Officials say they're seeking comments from all market participants, including consumers, consumer advocates, small businesses, employers, trade groups and industry analysts,
The task force posted the request for comments on the Regulations.gov website. Comments are due May 26.
Assistant Attorney General Abigail Slater, the head of the Justice Department's antitrust division, announced the formation of the task force.
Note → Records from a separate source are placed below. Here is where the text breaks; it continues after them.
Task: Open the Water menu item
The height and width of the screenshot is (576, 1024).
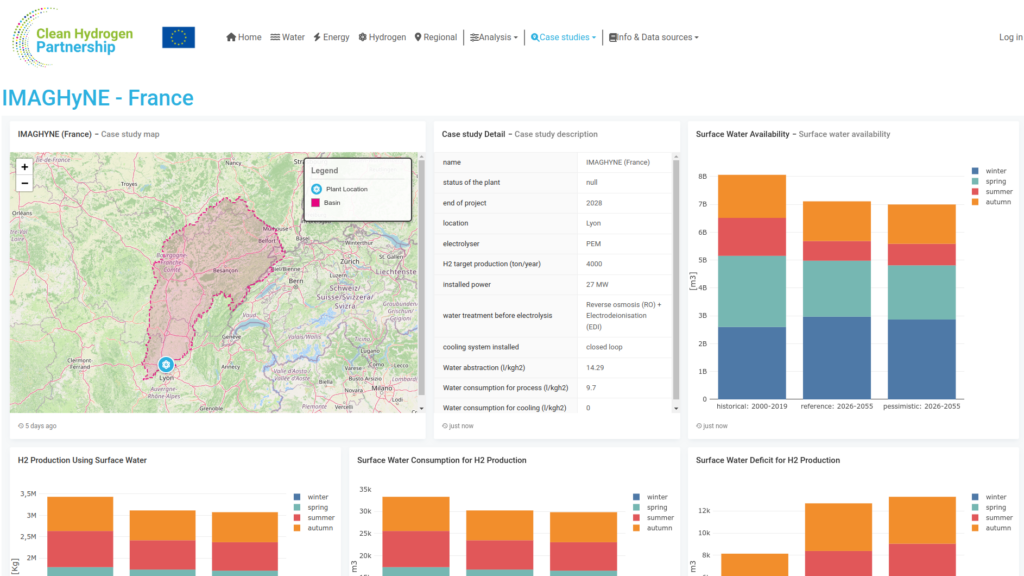Action: 287,37
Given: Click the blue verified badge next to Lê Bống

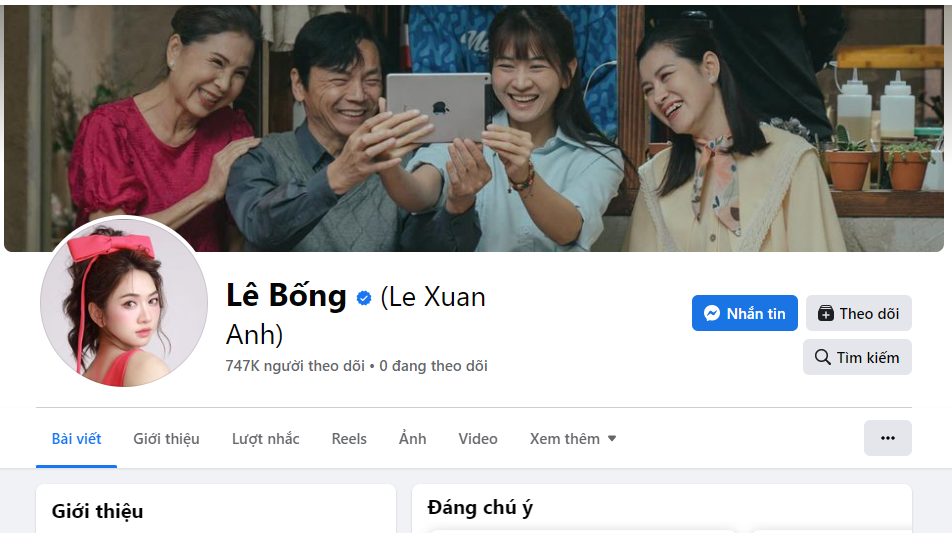Looking at the screenshot, I should (x=364, y=298).
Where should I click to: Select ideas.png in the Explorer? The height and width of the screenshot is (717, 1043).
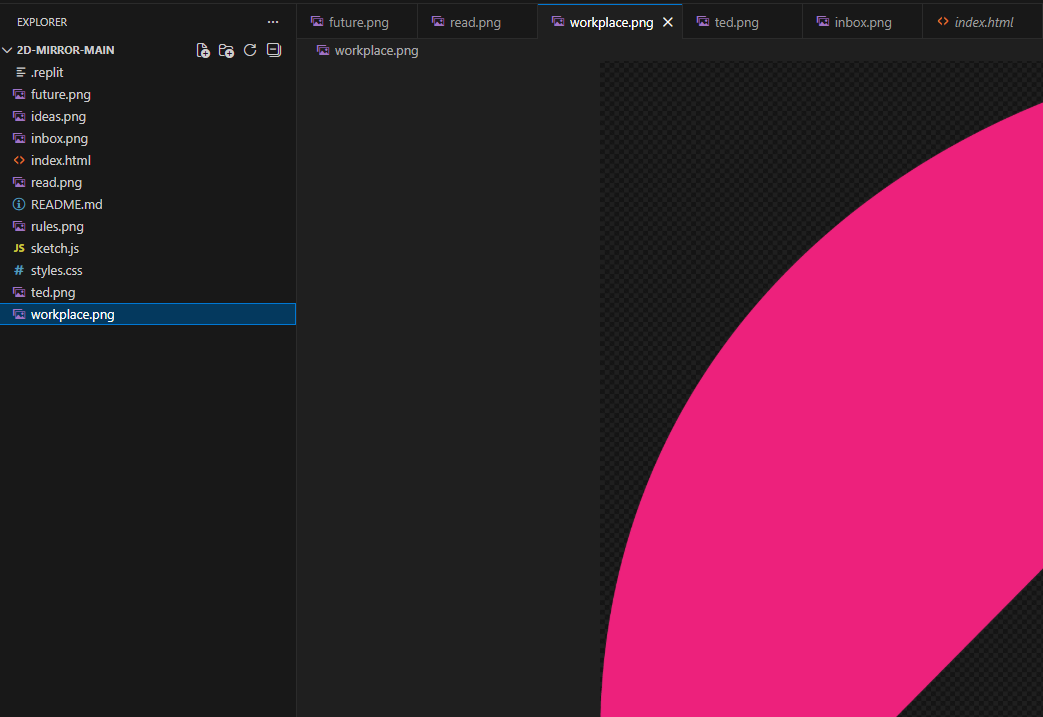[x=56, y=116]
Slater recently headed a team that filed a "statement of interest of the United States" supporting doctors and hospitals in a suit against MultiPlan, a health plan network administrator.
The plaintiffs contend that the network administrator's use of automated systems and databases to calculate the rates plans pay providers for out-of-network care is unfair and competitive.
MultiPlan contends that it's using publicly available data and legal, straightforward formulas to try to protect employer health plans and other payers against unreasonably high claims for out-of-network care.
Related: DOJ backs health care providers in MultiPlan 'price fixing' antitrust suit
Justice Department officials emphasized their concern about "regulatory capture," or the possibility that special interests and big businesses may capture federal agencies and persuade agencies to adopt rules that serve their own interests.
"When regulations serve the few and impose undue burdens on small businesses, private enterprise, and entrepreneurs, they also harm competition and ultimately hurt American consumers, workers and businesses," officials say. "For example, regulations can increase compliance costs, preventing businesses from competing on a level playing field with powerful corporations."
The department's new antitrust focus could lead to mixed feelings in the health insurance and employee benefits communities.
Employers and their benefits brokers tend to want to maximize competition and drive down prices.
Insurance regulators and insurance companies' actuaries tend to emphasize the difficulty of keeping insurers and benefit plans stable and the need to avoid structures that encourage health care providers or others to promise more care they can deliver or charge unsustainably low prices.
Antitrust specialists have also argued that some rules that seem as if they should increase health care market competition, such as health care price disclosure rules, may backfire and end up helping providers do more to push up the price of care than to help patients shop for cheaper care.